Entscheidung im 5. Satz

Mit dem Hoch des Satzgewinns durchbrach Thiem erneut den Aufschlag Schwartzmans zum 1:0, doch dann musste Thiem gleich zweimal sein Service zum 1:3-Rückstand abgeben. Dem 17-fachen Turniersieger gelang aber erneut nach langen Rückhand-Cross-Duellen das Rebreak zum 2:3. Nach 2:40 Stunden schaffte der bisher vierfache Major-Finalist zu Null nochmals den Ausgleich zum 3:3. Thiem geriet neuerlich 3:5 in Rückstand, schaffte das Rebreak und musste bei 4:5 einen Satzball abwehren. Im elften Game holte Thiem neuerlich Schwartzmans Aufschlag zum 6:5, doch er selbst verzeichnet den insgesamt achten Serviceverlust dieses verrückten Satzes.

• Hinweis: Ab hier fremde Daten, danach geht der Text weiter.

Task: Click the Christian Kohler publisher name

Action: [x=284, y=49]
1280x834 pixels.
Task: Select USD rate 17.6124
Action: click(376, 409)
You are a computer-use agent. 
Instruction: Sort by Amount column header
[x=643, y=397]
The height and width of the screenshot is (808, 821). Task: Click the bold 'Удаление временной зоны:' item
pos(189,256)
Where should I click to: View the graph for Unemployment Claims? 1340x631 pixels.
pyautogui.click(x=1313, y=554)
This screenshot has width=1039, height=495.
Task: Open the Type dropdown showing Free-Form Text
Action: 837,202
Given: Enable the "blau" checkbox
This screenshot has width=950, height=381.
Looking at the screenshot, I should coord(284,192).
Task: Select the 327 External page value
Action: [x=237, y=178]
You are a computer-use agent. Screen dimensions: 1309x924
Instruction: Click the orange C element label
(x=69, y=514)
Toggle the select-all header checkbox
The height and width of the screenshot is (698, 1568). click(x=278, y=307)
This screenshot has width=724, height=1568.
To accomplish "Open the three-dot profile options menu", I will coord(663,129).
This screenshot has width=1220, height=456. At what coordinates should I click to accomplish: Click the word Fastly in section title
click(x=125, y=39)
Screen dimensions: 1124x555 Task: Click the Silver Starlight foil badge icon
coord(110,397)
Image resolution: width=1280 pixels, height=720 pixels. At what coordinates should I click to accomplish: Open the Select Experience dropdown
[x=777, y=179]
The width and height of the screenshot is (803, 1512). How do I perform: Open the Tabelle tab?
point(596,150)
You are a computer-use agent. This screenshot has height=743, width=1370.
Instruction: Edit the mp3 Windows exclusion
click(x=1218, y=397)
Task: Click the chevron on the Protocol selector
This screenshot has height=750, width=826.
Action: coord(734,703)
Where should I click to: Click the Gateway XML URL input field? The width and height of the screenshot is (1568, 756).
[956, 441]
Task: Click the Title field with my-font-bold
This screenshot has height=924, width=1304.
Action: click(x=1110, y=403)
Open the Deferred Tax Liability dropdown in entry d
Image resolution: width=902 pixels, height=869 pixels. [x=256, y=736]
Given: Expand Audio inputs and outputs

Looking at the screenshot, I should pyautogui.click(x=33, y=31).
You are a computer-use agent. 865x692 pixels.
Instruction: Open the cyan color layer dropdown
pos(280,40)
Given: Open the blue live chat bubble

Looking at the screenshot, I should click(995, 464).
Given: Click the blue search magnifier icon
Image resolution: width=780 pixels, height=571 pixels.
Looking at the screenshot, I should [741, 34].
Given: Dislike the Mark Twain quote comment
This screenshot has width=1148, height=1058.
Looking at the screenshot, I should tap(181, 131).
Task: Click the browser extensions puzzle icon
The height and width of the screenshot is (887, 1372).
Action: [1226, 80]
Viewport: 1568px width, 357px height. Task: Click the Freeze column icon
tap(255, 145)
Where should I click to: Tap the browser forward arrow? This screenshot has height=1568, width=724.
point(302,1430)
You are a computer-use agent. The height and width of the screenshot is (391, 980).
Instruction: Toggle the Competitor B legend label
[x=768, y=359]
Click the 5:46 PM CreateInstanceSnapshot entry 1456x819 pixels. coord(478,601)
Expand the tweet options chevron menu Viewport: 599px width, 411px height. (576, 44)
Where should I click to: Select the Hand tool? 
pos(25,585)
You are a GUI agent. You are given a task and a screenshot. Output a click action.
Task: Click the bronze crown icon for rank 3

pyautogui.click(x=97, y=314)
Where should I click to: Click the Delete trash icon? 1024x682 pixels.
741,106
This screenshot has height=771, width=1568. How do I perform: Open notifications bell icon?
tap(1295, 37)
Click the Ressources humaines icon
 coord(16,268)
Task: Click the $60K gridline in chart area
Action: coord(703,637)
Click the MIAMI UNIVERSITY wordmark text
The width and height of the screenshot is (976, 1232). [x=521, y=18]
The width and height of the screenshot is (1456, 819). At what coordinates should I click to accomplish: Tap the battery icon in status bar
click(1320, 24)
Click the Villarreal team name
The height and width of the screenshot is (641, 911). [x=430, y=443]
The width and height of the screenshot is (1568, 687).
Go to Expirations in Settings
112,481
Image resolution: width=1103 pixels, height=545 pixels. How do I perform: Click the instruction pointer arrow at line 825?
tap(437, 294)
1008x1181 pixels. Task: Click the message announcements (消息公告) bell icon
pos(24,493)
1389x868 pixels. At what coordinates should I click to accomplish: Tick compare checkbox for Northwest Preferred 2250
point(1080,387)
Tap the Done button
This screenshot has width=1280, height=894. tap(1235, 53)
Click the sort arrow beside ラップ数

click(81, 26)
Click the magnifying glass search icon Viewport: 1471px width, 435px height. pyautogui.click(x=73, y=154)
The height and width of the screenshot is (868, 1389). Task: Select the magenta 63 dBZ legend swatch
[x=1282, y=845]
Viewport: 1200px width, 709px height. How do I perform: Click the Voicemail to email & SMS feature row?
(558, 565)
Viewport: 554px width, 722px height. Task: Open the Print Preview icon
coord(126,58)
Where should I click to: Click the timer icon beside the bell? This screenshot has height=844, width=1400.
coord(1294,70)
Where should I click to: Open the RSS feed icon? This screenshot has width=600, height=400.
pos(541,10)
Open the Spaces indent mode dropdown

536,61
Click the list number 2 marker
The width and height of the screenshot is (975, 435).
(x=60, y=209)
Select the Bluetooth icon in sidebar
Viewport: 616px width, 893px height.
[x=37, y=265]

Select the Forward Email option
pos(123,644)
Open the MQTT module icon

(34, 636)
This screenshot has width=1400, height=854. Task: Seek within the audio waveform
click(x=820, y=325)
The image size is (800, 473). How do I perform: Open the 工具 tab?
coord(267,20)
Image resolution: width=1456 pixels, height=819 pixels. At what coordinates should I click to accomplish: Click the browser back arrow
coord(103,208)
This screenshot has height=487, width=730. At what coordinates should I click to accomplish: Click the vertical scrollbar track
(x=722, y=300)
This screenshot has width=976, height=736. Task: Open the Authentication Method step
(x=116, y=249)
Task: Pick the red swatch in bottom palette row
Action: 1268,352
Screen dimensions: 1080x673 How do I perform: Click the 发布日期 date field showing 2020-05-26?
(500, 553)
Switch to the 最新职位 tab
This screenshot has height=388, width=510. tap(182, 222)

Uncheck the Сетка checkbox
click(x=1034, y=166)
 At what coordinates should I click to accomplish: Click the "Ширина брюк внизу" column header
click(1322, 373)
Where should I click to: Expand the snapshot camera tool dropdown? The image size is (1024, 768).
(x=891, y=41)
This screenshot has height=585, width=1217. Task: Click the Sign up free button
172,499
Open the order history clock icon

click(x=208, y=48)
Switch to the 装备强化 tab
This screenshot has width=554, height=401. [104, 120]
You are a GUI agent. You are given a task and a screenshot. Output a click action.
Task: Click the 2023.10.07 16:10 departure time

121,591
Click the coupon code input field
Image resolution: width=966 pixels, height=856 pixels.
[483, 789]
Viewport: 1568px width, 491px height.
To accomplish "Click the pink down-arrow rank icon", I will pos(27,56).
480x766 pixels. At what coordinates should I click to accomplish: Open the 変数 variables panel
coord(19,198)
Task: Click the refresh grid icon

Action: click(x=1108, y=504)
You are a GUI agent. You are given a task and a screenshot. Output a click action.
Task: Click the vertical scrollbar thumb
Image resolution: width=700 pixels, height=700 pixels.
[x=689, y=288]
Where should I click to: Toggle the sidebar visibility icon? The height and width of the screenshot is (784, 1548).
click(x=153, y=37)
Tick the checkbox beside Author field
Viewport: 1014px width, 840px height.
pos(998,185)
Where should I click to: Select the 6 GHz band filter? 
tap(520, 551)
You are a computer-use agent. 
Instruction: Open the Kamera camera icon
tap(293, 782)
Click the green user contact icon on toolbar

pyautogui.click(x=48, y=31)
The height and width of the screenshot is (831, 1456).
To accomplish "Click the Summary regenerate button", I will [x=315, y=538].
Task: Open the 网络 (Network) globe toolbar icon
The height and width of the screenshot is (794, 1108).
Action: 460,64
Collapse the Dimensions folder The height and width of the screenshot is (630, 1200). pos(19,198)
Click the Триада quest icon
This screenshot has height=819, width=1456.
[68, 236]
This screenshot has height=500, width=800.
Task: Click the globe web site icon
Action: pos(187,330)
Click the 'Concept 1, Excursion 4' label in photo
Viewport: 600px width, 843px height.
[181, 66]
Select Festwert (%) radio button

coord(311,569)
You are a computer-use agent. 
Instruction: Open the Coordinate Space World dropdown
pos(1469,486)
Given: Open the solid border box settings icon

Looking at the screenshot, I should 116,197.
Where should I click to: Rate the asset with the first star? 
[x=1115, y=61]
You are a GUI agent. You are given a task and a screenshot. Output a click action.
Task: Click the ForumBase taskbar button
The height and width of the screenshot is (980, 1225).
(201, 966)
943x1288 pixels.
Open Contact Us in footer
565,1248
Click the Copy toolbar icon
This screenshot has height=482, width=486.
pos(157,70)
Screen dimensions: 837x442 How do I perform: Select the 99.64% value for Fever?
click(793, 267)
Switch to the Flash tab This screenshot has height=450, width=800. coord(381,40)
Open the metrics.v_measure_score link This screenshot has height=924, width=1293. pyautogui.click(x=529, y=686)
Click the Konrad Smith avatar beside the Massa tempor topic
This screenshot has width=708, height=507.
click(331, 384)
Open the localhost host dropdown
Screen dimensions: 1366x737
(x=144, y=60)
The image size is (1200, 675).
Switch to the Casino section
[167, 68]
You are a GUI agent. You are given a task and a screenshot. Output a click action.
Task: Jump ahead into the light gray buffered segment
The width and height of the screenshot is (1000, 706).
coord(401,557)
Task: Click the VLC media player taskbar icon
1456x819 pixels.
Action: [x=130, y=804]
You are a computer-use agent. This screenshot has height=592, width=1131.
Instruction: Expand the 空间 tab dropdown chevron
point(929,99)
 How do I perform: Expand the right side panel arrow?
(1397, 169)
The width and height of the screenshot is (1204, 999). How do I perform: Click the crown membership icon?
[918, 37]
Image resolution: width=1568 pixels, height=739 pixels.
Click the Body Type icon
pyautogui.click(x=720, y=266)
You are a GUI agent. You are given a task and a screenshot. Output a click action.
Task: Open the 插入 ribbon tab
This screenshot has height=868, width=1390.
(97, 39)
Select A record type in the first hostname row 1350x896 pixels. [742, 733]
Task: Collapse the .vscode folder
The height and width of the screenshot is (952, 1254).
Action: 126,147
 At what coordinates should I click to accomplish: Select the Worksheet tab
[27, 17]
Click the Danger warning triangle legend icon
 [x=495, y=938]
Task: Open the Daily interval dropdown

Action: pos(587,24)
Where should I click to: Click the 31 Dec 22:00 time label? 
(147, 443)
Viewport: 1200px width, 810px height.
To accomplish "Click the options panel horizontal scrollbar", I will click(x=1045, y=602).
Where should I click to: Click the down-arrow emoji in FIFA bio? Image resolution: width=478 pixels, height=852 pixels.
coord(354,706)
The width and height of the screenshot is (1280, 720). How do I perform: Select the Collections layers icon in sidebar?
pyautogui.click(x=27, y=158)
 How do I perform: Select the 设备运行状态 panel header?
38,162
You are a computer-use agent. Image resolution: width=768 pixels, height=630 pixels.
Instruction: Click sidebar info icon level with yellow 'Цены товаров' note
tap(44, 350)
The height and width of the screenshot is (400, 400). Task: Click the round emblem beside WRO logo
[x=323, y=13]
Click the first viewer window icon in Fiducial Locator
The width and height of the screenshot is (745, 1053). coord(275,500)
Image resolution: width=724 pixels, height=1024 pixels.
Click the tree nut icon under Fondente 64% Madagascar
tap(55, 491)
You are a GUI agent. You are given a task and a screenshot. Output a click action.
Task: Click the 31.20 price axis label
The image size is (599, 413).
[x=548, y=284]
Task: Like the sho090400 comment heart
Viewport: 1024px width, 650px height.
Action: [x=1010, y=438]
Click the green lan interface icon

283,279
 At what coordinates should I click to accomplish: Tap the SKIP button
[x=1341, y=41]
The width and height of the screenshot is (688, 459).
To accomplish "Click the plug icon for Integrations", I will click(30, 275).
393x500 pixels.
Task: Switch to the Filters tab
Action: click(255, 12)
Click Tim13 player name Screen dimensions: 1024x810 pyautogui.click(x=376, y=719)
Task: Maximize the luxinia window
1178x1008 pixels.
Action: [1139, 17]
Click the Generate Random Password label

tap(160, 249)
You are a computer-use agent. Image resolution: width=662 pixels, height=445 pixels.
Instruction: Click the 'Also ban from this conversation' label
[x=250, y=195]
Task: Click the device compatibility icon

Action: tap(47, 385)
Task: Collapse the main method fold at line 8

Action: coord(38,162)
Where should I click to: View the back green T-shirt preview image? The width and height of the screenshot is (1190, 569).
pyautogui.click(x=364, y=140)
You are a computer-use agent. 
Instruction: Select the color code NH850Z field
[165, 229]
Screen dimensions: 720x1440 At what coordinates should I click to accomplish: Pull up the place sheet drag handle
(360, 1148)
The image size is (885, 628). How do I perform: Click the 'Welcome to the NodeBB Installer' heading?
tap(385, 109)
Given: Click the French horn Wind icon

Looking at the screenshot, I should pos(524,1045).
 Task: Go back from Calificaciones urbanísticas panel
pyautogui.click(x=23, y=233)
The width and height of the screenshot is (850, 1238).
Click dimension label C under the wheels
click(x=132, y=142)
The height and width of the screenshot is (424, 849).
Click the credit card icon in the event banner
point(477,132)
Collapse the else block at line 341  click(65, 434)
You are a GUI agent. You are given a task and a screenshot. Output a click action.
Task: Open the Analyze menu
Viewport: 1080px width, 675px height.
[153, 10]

Neuerlich musste das Tiebreak entscheiden. Und auch dieses verlief dramatisch: Thiem führte 5:1, Schwartzman kam auf 4:5 heran und bei 6:4 konnte Thiem zwei Satzbälle nicht nutzen. Doch den dritten verwertete Thiem nach 3:21 Stunden zur 2:1-Satzführung.
 
Auch im vierten Durchgang wogte das Match hin und her: Thiem zog auf 2:0 davon und hatte Kurs aufs Halbfinale genommen. Doch Schwartzman verwandelte das 0:2 nach schon 3:53 Stunden zum 4:2. Dazwischen nahm er ein kurzes "medical timeout" um sich an den Händen neu tapen zu lassen. Schwartzman erhöhte auf 5:3 und hatte bei 5:4, 40:0 drei Satzbälle. Thiem wehrte sie alle ab, darunter mit einer krachenden Vorhand entlang der Linie, und stellte von 3:5 auf 6:5. Bei 5:5 musste er dabei erneut einen Breakball abwehren. Zwei Punkte vom Sieg entfernt musste Thiem dann doch auch das dritte Tiebreak zulassen. Doch nicht Thiem holte sich den ersten Satzball, der gleichbedeutend mit Matchball gewesen wäre, sondern Schwartzman bei 6:5 seinen vierten. Und diesen nutzte er - nach 4:34 Stunden ging die Partie in den entscheidenden fünften Durchgang.
 
Bis zum 3:2 für Schwartzman ging nun alles programmgemäß, doch nach exakt fünf Stunden gelang dem Argentinier ein Break zu Null zum 4:2. Nun war bei Thiem der Saft draußen. Zum 2:6 gab er sein Service nochmals ab, Schwartzman nutzte seinen erste Matchball.
 
Thiem wird sich nun zweieinhalb Wochen erholen. Der nächste Einsatz steht beim Erste Bank Open in Wien an, danach will er noch in Paris-Bercy und bei den ATP-Finals in London spielen.